Important contribution of alpha-neurexins to Ca2+-triggered exocytosis of secretory granules.

作者信息

Dudanova Irina, Sedej Simon, Ahmad Mohiuddin, Masius Henriette, Sargsyan Vardanush, Zhang Weiqi, Riedel Dietmar, Angenstein Frank, Schild Detlev, Rupnik Marjan, Missler Markus

机构信息

Center for Physiology and Pathophysiology, Georg-August University, Göttingen D-37073, Germany.

出版信息

J Neurosci. 2006 Oct 11;26(41):10599-613. doi: 10.1523/JNEUROSCI.1913-06.2006.

Abstract

Alpha-neurexins constitute a family of neuronal cell surface molecules that are essential for efficient neurotransmission, because mice lacking two or all three alpha-neurexin genes show a severe reduction of synaptic release.
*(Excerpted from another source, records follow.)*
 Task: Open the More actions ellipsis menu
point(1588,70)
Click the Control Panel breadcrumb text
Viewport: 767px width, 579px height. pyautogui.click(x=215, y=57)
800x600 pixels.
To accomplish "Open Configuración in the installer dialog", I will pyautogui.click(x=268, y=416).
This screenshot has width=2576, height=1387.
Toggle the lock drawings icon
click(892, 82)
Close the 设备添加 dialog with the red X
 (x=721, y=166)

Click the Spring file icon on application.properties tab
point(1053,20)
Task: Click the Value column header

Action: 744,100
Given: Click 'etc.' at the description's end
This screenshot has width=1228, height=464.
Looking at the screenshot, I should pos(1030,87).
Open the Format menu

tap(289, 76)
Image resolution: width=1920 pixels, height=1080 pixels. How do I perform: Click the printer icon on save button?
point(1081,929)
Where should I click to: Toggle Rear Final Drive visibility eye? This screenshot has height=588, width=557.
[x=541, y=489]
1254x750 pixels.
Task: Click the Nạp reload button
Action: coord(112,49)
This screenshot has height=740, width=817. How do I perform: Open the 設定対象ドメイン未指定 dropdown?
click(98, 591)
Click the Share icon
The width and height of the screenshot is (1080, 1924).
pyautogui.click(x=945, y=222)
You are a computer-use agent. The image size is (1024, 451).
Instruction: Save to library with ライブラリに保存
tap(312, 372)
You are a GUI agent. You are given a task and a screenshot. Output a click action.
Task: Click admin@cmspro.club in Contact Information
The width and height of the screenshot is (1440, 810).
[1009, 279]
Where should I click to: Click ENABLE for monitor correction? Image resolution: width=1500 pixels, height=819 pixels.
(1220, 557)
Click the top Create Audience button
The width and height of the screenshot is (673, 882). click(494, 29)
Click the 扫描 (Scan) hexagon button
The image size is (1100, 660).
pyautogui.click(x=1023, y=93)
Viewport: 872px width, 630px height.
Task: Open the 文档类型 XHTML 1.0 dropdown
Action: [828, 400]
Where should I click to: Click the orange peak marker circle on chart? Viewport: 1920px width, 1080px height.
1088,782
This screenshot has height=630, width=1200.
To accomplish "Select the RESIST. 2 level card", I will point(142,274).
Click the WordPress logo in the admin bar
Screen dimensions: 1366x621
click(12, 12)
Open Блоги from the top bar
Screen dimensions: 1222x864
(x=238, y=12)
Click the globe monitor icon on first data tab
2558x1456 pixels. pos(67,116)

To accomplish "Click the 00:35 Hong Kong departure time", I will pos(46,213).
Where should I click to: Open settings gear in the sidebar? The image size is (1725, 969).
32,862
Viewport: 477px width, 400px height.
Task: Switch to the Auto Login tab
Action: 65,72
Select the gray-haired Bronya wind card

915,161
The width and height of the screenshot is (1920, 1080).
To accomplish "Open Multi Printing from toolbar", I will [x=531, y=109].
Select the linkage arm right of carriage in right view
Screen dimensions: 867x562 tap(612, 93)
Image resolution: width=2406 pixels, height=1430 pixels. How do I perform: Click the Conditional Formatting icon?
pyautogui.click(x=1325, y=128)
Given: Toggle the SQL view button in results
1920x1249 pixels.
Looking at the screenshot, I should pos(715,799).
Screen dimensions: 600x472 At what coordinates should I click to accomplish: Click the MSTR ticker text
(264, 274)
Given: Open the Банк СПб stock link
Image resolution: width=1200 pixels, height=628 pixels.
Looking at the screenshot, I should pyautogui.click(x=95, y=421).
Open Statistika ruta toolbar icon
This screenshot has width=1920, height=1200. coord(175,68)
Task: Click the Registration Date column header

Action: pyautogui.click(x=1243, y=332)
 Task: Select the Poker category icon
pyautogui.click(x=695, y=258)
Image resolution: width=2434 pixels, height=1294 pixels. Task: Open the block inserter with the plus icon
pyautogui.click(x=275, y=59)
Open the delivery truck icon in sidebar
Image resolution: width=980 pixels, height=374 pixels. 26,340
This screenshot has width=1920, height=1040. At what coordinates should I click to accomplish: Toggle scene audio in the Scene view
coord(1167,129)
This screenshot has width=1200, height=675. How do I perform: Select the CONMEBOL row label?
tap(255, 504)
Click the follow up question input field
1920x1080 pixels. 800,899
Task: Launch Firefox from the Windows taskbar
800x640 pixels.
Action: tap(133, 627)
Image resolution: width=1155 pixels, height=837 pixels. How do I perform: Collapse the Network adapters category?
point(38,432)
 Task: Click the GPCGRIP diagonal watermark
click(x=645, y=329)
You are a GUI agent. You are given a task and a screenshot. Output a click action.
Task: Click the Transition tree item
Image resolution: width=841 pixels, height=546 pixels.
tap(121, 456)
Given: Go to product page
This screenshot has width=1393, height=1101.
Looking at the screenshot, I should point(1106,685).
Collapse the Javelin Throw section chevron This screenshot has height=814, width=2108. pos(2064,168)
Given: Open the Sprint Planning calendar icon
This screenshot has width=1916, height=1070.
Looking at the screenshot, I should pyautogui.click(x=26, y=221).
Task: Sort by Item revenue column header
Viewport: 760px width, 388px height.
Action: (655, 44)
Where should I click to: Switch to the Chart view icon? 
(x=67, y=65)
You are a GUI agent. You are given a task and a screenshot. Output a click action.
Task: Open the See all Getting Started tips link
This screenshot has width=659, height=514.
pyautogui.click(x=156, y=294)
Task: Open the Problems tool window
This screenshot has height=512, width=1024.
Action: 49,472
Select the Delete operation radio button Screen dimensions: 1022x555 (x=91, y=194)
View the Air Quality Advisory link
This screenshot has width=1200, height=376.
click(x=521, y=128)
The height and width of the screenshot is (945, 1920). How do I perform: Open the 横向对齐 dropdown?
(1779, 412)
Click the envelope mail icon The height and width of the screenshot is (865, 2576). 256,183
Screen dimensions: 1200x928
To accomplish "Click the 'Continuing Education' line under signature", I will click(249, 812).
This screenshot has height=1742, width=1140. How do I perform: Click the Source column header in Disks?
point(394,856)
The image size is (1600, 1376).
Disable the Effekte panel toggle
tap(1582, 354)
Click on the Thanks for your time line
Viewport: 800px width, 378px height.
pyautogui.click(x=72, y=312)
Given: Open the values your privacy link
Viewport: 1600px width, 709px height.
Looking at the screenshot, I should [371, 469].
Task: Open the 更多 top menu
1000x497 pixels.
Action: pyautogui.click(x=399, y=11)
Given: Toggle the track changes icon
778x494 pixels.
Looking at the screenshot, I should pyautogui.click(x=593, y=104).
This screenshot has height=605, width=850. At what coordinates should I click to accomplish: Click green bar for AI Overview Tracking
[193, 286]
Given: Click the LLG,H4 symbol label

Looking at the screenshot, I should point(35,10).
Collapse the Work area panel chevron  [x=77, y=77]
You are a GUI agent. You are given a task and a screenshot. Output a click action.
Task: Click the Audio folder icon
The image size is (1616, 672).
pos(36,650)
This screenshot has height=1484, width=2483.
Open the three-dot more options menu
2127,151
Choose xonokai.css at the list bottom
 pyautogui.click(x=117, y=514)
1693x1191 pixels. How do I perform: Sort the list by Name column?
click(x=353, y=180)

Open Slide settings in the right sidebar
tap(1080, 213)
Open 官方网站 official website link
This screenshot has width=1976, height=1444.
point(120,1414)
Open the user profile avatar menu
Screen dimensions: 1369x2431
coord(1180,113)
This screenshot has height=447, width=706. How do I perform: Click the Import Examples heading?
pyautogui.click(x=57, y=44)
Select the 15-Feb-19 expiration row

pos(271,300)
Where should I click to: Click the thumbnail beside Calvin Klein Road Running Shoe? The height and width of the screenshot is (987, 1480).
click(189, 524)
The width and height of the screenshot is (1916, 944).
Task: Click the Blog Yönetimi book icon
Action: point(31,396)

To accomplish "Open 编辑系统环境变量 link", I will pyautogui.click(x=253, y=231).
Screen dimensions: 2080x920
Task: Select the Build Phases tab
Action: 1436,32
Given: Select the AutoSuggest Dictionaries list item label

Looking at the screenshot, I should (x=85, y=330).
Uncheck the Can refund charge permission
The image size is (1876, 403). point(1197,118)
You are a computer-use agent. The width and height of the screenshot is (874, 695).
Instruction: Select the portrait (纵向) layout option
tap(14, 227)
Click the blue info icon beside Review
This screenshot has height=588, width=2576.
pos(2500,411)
Although analyses of alpha-neurexin knock-outs and transgenic rescue animals suggested an involvement of voltage-dependent Ca2+ channels, it remained unclear whether alpha-neurexins have a general role in Ca2+-dependent exocytosis and how they may affect Ca2+ channels. Here we show by membrane capacitance measurements from melanotrophs in acute pituitary gland slices that release from endocrine cells is diminished by >50% in adult alpha-neurexin double knock-out and newborn triple knock-out mice. There is a reduction of the cell volume in mutant melanotrophs; however, no ultrastructural changes in size or intracellular distribution of the secretory granules were observed. Recordings of Ca2+ currents from melanotrophs, transfected human embryonic kidney cells, and brainstem neurons reveal that alpha-neurexins do not affect the activation or inactivation properties of Ca2+ channels directly but may be responsible for coupling them to release-ready vesicles and metabotropic receptors. Our data support a general and essential role for alpha-neurexins in Ca2+-triggered exocytosis that is similarly important for secretion from neurons and endocrine cells.

摘要

α-神经毒素构成了一类神经元细胞表面分子家族,这些分子对于高效的神经传递至关重要,因为缺乏两个或全部三个α-神经毒素基因的小鼠突触释放严重减少。尽管对α-神经毒素基因敲除小鼠和转基因拯救动物的分析表明电压依赖性Ca2+通道参与其中,但α-神经毒素在Ca2+依赖性胞吐作用中是否具有普遍作用以及它们如何影响Ca2+通道仍不清楚。在这里,我们通过对急性垂体切片中黑素细胞的膜电容测量表明,在成年α-神经毒素双基因敲除小鼠和新生三基因敲除小鼠中,内分泌细胞的释放减少了50%以上。突变黑素细胞的细胞体积减小;然而,未观察到分泌颗粒的大小或细胞内分布的超微结构变化。对黑素细胞、转染的人胚肾细胞和脑干神经元的Ca2+电流记录显示,α-神经毒素并不直接影响Ca2+通道的激活或失活特性,但可能负责将它们与准备释放的囊泡和代谢型受体偶联。我们的数据支持α-神经毒素在Ca2+触发的胞吐作用中具有普遍且重要的作用,这对于神经元和内分泌细胞的分泌同样重要。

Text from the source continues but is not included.